__Brief__. Rewrite the passage on data modeling starting with "Now if you can" and going on through "cripples the exercise.", putting "Row IDs" wherever "Record IDs" appears.

__Passage shown__.
The exact same process happened with a second, more famous paper Kohler Response. This response is much smaller, less formal, it was not paid work for a customer. That author was theorising about yet another abnormal "normal form".
Therefore, I would ask you to:
forget about "table structures" or definitions
forget about what you want
forget about implementation options
forget ID columns, completely and totally
forget EatenBy
think about what you have in terms of data, the meaning of the data, not as data values or example data, not as what you want to do with it
think about how that data is classified, and how it can be classified.
how the data relates to other data. (You may think that your EatenBy is that but it isn't, because the data has no organisation yet, to form relationships upon.)
If I look at my crystal ball, most of it is dark, but from the little flecks of light that I can see, it looks like you want:
Things
Groups of Things
Relationships between Things and ThingGroups
The Things are nouns, subjects. Eventually we will be doing something between those subjects, that will be verbs or action statements. That will form Predicates (First Order Logic). But not now, for now, we want the only the Things.
Now if you can modify your question and tell me more about your Things, and what they mean, I can give you a complete data model.
Response to Update 1 re Hierarchy
Record IDs are Physical, Non-relational
If you want a Relational Database, you need Relational Keys, not Record IDs. Additionally, starting the Data Modelling exercise with an ID stamped on every file cripples the exercise.
Please read this Answer.
Hierarchies Exist in the Data
If you want a full discourse, please ask a new question. Here is a quick summary.
Hierarchies occur naturally in the world, they are everywhere. That results in hierarchies being implemented in many databases. The Relational Model was founded on, and is a progression of, the Hierarchical Model. It supports hierarchies brilliantly. Unfortunately the famous writers do not understand the RM, they teach only pre-1970s Record Filing Systems badged as "relational". Likewise, they do not understand hierarchies, let alone hierarchies as supported in the RM, so they suppress it.
The result of that is, the hierarchies that are everywhere, that have to be implemented, are not recognised as such, and thus they are implemented in a grossly incorrect and massively inefficient manner.

__Given data__.

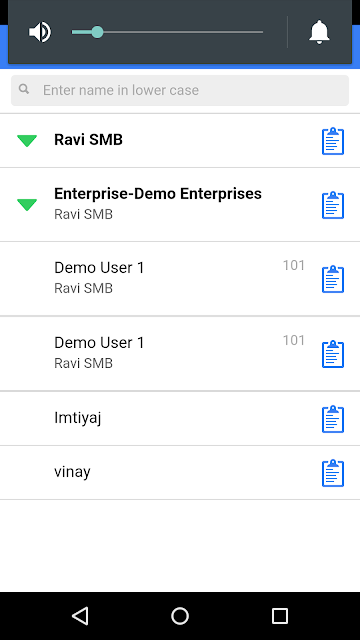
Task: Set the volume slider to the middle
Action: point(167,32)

* * *

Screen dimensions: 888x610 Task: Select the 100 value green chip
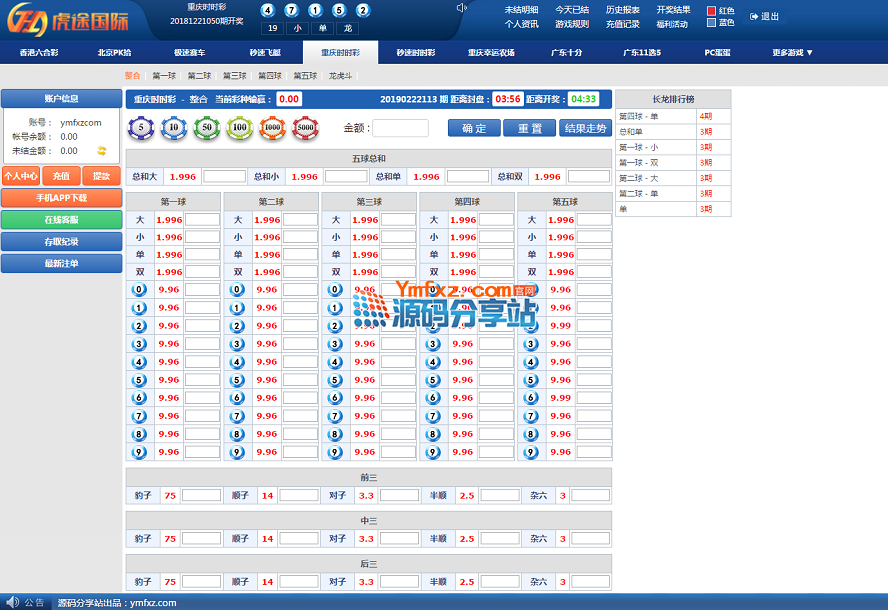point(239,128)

__Expected output__.
Now if you can modify your question and tell me more about your Things, and what they mean, I can give you a complete data model.
Response to Update 1 re Hierarchy
Row IDs are Physical, Non-relational
If you want a Relational Database, you need Relational Keys, not Row IDs. Additionally, starting the Data Modelling exercise with an ID stamped on every file cripples the exercise.